Como tal, incluindo todos estes fatores, os técnicos calculam que não só o saldo estrutural não seria reduzido de 0,7% em 2018 para 0,4% do PIB em 2019, que o Governo diz que irá acontecer (e que Bruxelas também colocou dúvidas), como aponta para uma manutenção nos 0,7% do PIB, o que poderia significar um chumbo do orçamento pela Comissão Europeia, caso a Comissão fizesse as mesmas contas que a UTAO.

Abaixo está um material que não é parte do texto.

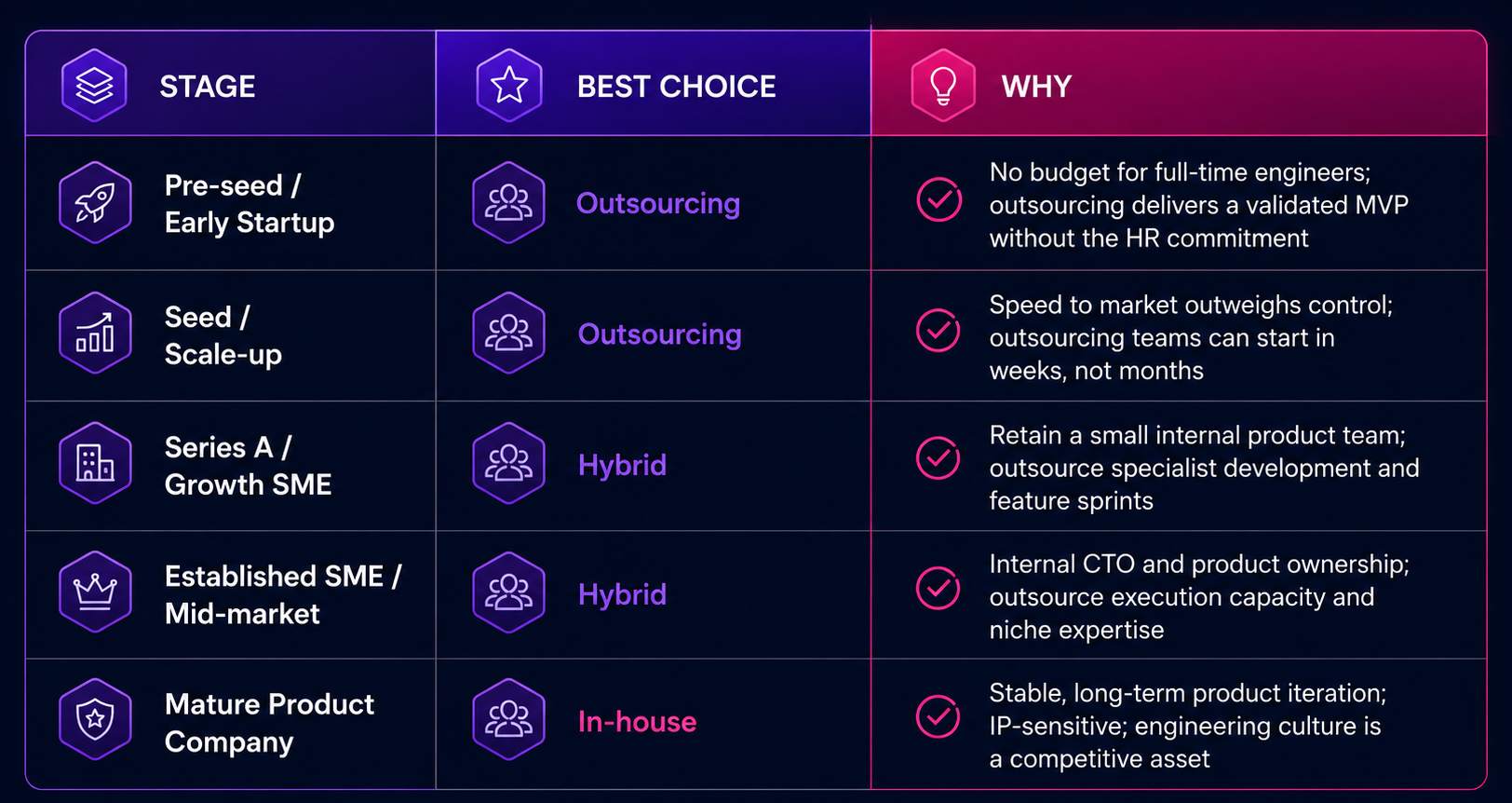Image resolution: width=1512 pixels, height=803 pixels.
Task: Select the BEST CHOICE column header
Action: tap(677, 87)
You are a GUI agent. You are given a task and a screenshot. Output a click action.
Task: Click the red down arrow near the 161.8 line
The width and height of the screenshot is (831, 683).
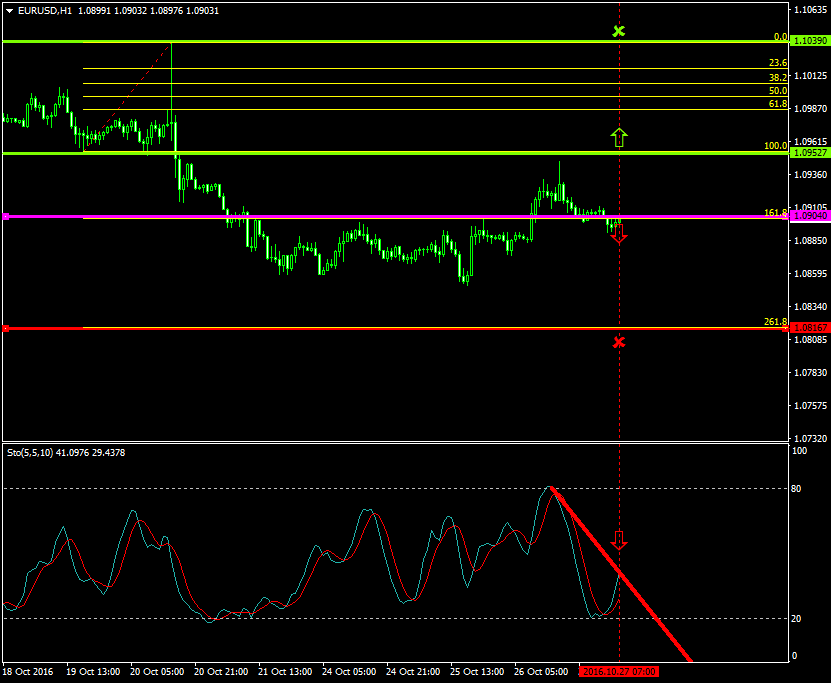(620, 234)
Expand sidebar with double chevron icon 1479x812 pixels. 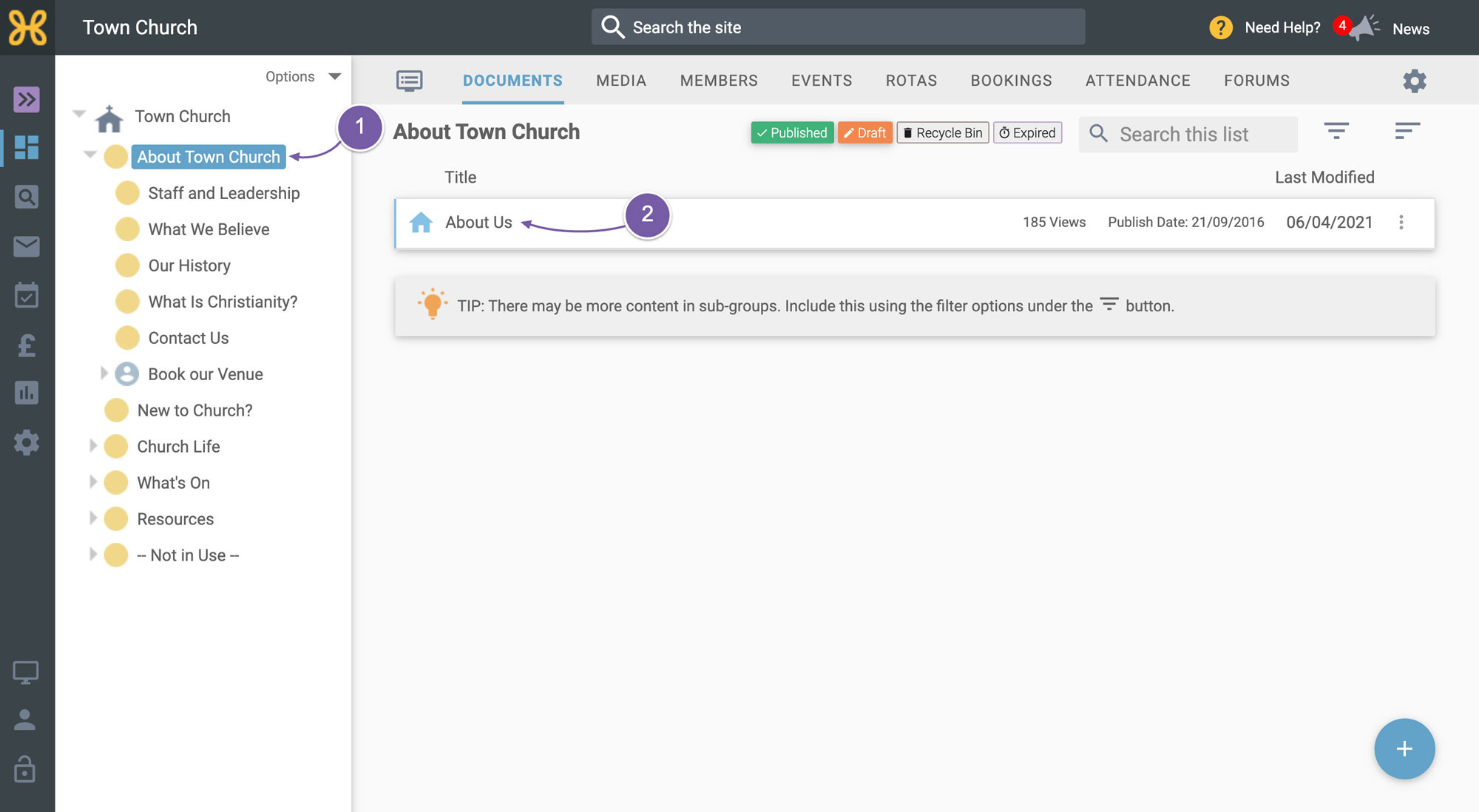coord(27,99)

Recorde-se que não é a primeira vez que a UTAO coloca dúvidas sobre a forma como Mário Centeno define medidas temporárias e medidas permanentes. Em 2016, a UTAO acusou mesmo o Governo de recorrer à classificação errada das medidas para reduzir artificialmente o défice. O Ministério das Finanças contestou esta classificação, inclusivamente junto da Comissão Europeia, mas no final a maior parte das medidas sobre as quais havia dúvidas foram classificadas de uma forma diferente daquela que havia sido feita pelo Governo.

UTAO acusa Governo de reduzir “artificialmente” o défice estrutural

Governo confirma números, diz que é o procedimento habitual

Questionado sobre a diferença entre os números apontada pela Unidade Técnica de Apoio Orçamental, o Ministério das Finanças confirmou a existência de valores diferentes e diz que o valor de 2.193 milhões de euros de défice em contabilidade pública reflete o valor máximo de despesa que está fixado nos mapas da lei, mas que os 1603 milhões de euros (ou seja, sem os 590 milhões referidos pela UTAO) apresentados num outro mapa são “o saldo que serve de ponto de partida para a estimativa do saldo das Administrações Públicas na ótica da contabilidade nacional”.

Ou seja, o Ministério das Finanças diz que está a pedir um valor máximo ao Parlamento, mas que não é esse o valor que está a pensar gastar, pelo menos não na totalidade, e para resultar num défice de 0,2%, com tudo o resto constante, seria necessário então que o défice em contabilidade pública fosse inferior em 590 milhões de euros, tal como já está a prever que aconteça.

Esses 590 milhões de euros serão respetivos a cativos iniciais na despesa em consumos intermédios dos vários programas orçamentais e que segundo o Ministério das Finanças já estarão incluídos nas contas que são feitas no relatório. Ou seja, face ao que virá a estar na lei, parte da despesa já está congelada e não pode ser usada, sob pena de aumentar o défice além dos 0,2%. Isto se as receitas forem iguais ao que está previsto na lei e se o crescimento económico se mantiver em linha com o esperado.

“O Ministério das Finanças estima que o saldo orçamental das Administrações Públicas (AP) em 2019, e na ótica da contabilidade pública, se situe em -1.603 milhões de euros, tal como indicado no quadro III.3.2. É este o saldo que serve de ponto de partida para a estimativa do saldo orçamental das Administrações Públicas na ótica da Contabilidade Nacional [a que conta para Bruxelas]. Tal como referido na nota do referido quadro, o saldo das administrações Públicas em contabilidade pública apresentado na página 255 do relatório, no valor de -2.193 milhões de euros, reflete os limites máximos da despesa fixados nos mapas da lei para a Administração Central. Este é o procedimento habitual em todos os orçamentos de estado. O Orçamento do Estado aprova limites máximos de despesa. O Governo depois estima o saldo orçamental a partir de ajustamentos que não colocam em causa aqueles limites, mas que definem um objectivo para esse saldo”, diz o Ministério das Finanças.